Certainly, this is no easy task. Microsoft too has attempted to do the same thing. Windows NT was meant to replace Windows. In practice, Microsoft has battled to make NT small enough for the average user, though in the form of Windows 2000, it is being marketed more strongly as an option for the desktop.

Meanwhile, after several false starts, Apple finally looks on track – if a tad late – to deliver its smart new solution. Their new operating system, called Mac OS X (X as in the Roman numeral) is due to be available for public testing in September, and to go on sale “early next year”. OS X has had a long history. The underpinnings are from the operating system developed for NeXT, Steve Jobs’s abortive attempt at recreating the personal computer when he was turfed from Apple in the late 1980s. On top of that, there is a new outer later, a jelly-bean looking variant on the old Mac interface, with a bunch of new ideas. The details of the look and feel will change by the time OS X goes public and a lot has been written about that already.

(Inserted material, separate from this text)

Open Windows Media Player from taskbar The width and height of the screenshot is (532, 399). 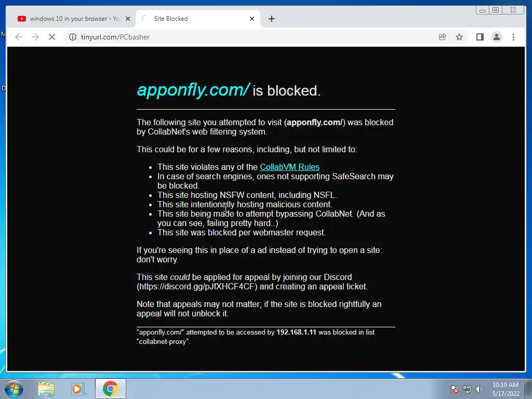[x=77, y=389]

Let’s instead focus on some of the reliability enhancements.

Many of the interesting features of OS X require a pretty technical explanation to appreciate them, so I’ll just go with a few. First, OS X is essentially UNIX underneath. UNIX, while long in the tooth, is pretty well tried and tested, and provides a very good base for Internet services. The version of UNIX underneath Mac OS X has a lot of modernisations in the detail, for example, the way it manages memory. Unlike the current Mac OS, the new version has strong features to protect you against wayward applications. Next, I have heard of PC users who have ended up with an unusable machine as a result of installing or uninstalling software – a problem Apple hopes to fix by better management of shared libraries. A shared library is section of a program that is shared with other programs. The notion is that you only need one copy of this shared portion, saving disk space. OS X has a new way of keeping track of versions of shared libraries, to solve this problem. Many of the innovations will only work for new programs; old programs will run together in one environment. They will still be able to take each other out if they misbehave, but not the whole system. New programs, written specifically for OS X, on the other hand, will be able to take advantage of the new features – and will be protected from each other.

Apple claims that hundreds of developers are working on new programs to take advantage of OS X’s new features. For the most users the key questions will be: l Can I run my old programs? l Will I soon see benefits from new programs? l Will the outer-layer user experience be as good as before? l Will the promised crash-proofing be real? Apple has until September, on its current schedule, to produce something. But if it gets it right, it will be something to look forward to: UNIX robustness and Internet friendliness combined with Mac usability. I for one will be keen to check it out.